Not much intimidates Anthony Santacroce, but a diagnosis of kidney cancer in his mid-50s and the prospect of the first surgery he’d ever had came really close. The alternative to surgery wasn’t very appealing, either.

Santacroce, now 66, credits his primary care provider for investigating the cause for his fatigue and anemia. Several rounds of tests finally yielded a referral to a urologist who said Santacroce had cancer in both kidneys, news that stunned the Burlington trial attorney. The prognosis without surgery was grim. Santacroce thought about his 12-year-old daughter, an only child.

“I was not afraid of dying as much as I was afraid she wouldn’t have her dad,” he says quietly.

Serendipity and a friend of a friend got him an appointment with Dr. Steven Shichman, physician-in-chief of the Tallwood Urology & Kidney Institute, for a second opinion. Santacroce and his wife, also an attorney, decided quickly that he would stay with Dr. Shichman for his care.

“He had enough confidence to say, ‘I’m going to operate and you’re going to feel like a new man,’” he says. “He’s a very personable and likeable guy, in addition to being a great surgeon.”

In August 2010, Dr. Shichman removed one kidney at Hartford Hospital. Two months later, Santacroce became one of the first patients to undergo a partial kidney removal using one of the hospital’s da Vinci surgical robots. By taking just part of the kidney, a procedure only performed by a few surgeons in Connecticut, Santacroce avoided dialysis.

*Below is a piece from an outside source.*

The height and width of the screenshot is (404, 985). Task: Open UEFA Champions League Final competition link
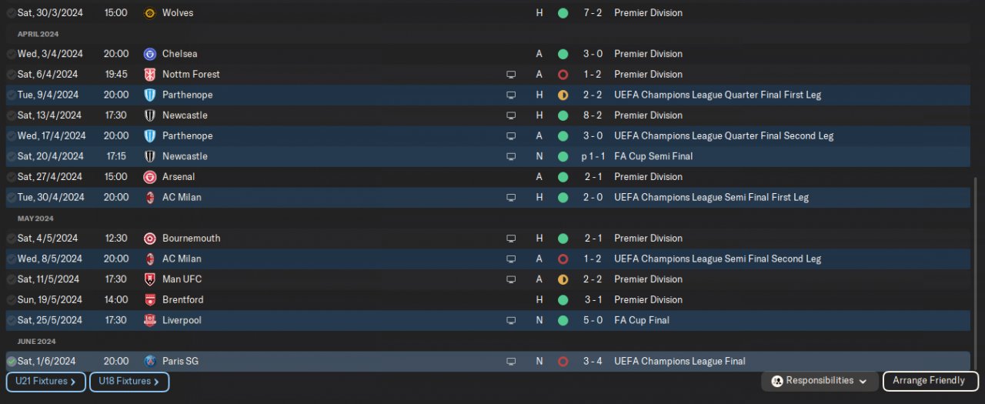(x=679, y=361)
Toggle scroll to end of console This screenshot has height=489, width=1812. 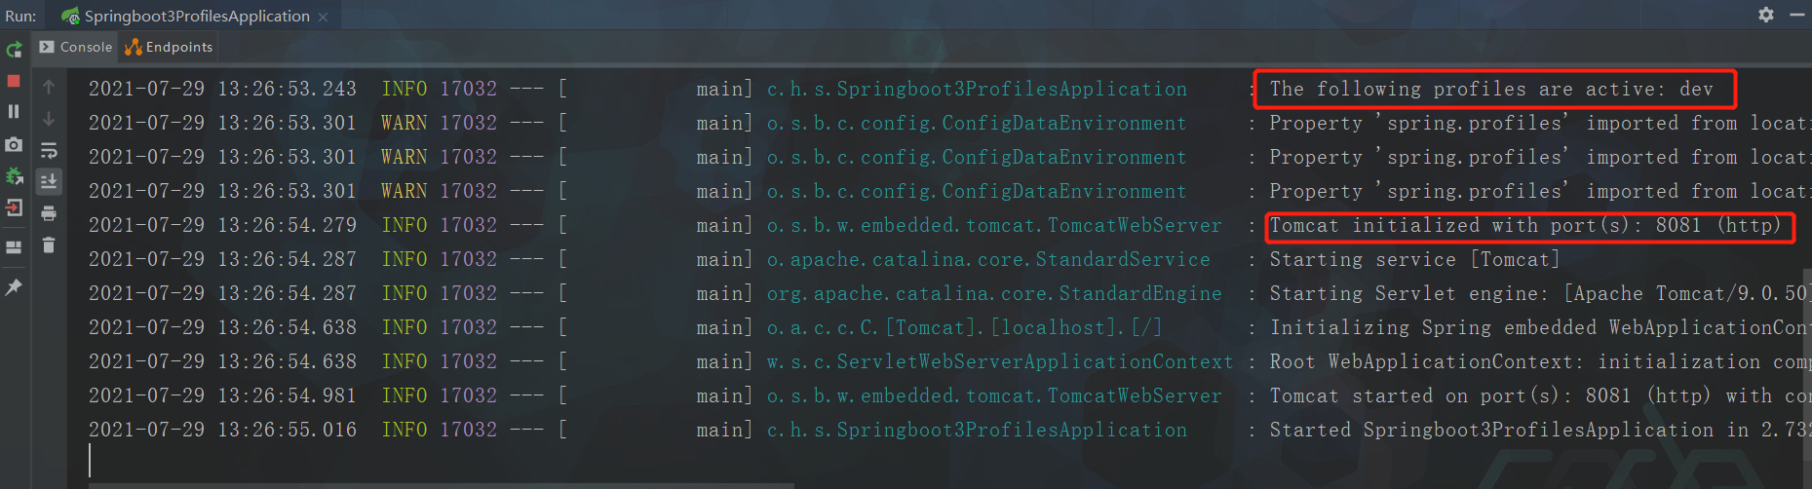coord(49,181)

“I’m probably healthier now than I ever was!” he says.

After his two surgeries, Santacroce was referred to a nephrologist for monitoring of the remaining kidney. In the process, he made several lifestyle changes, including adopting a vegetarian lifestyle. Animal-based proteins like meat and fish, he explains, require more work from the kidney, so he limits his intake to a bite of turkey on Thanksgiving or a nibble of salmon periodically.

Other than that, the only real reminder of his kidney cancer is an annual ultrasound and MRI, plus visits with Dr. Shichman and the nephrologist to monitor his kidney function.

“I couldn’t have hoped for a better result,” Santacroce says. “When I’m asked about urologists, I always recommend Dr. Shichman. As far as I’m concerned, he walks on water!”